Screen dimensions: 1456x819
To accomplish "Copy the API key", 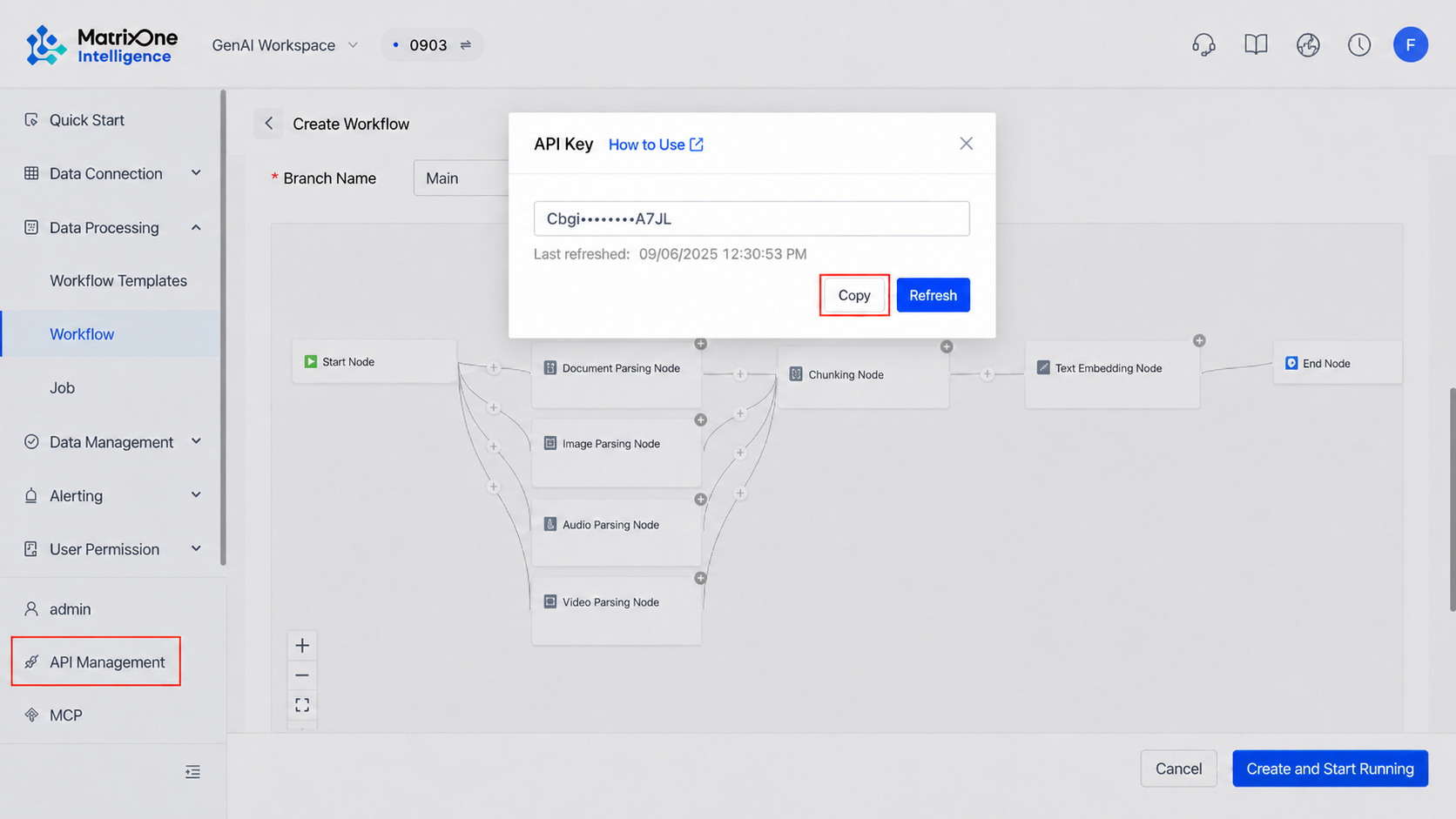I will (x=854, y=295).
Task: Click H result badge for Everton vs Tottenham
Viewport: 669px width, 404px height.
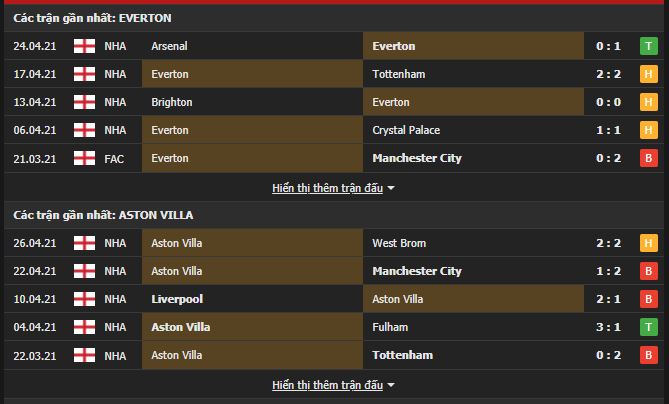Action: (648, 74)
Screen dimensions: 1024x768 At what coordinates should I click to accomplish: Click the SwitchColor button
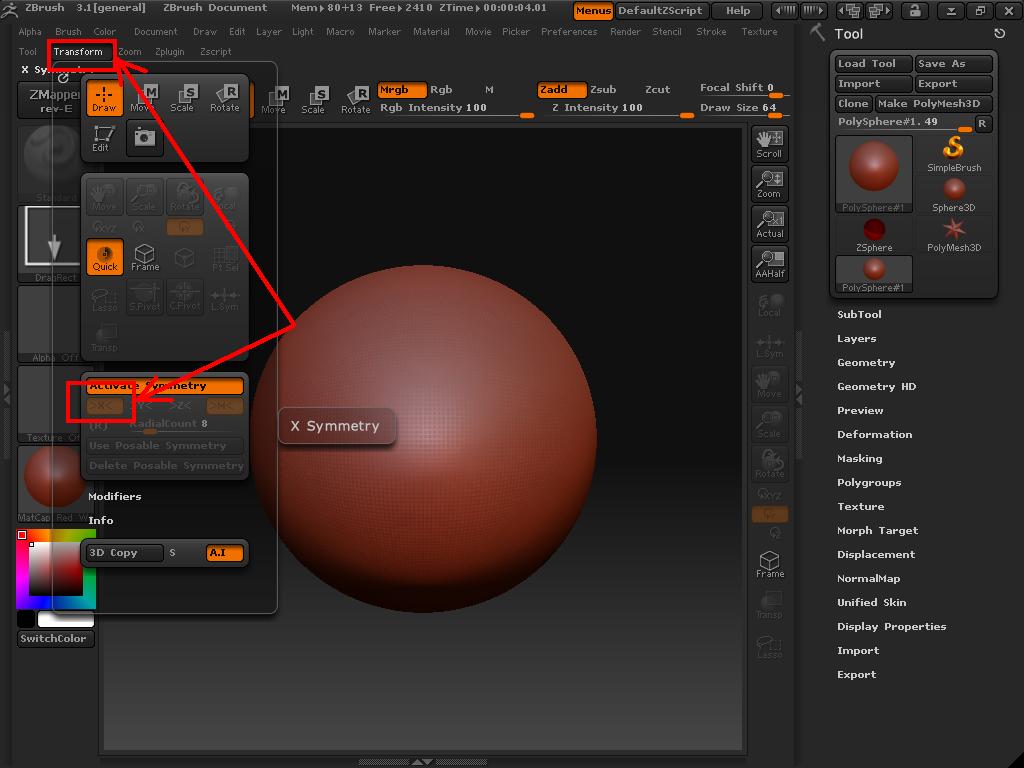pos(56,639)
__________
● What you should do: Once the line holding "Task: Click H" is found, set down that line and every line after it, exactly, through the last line of the records above, omitting pictures.

● Result for this task:
Task: Click H result badge for Everton vs Tottenham
Viewport: 669px width, 404px height.
Action: (648, 74)
Screen dimensions: 1024x768 At what coordinates should I click to accomplish: Click the SwitchColor button
pos(56,639)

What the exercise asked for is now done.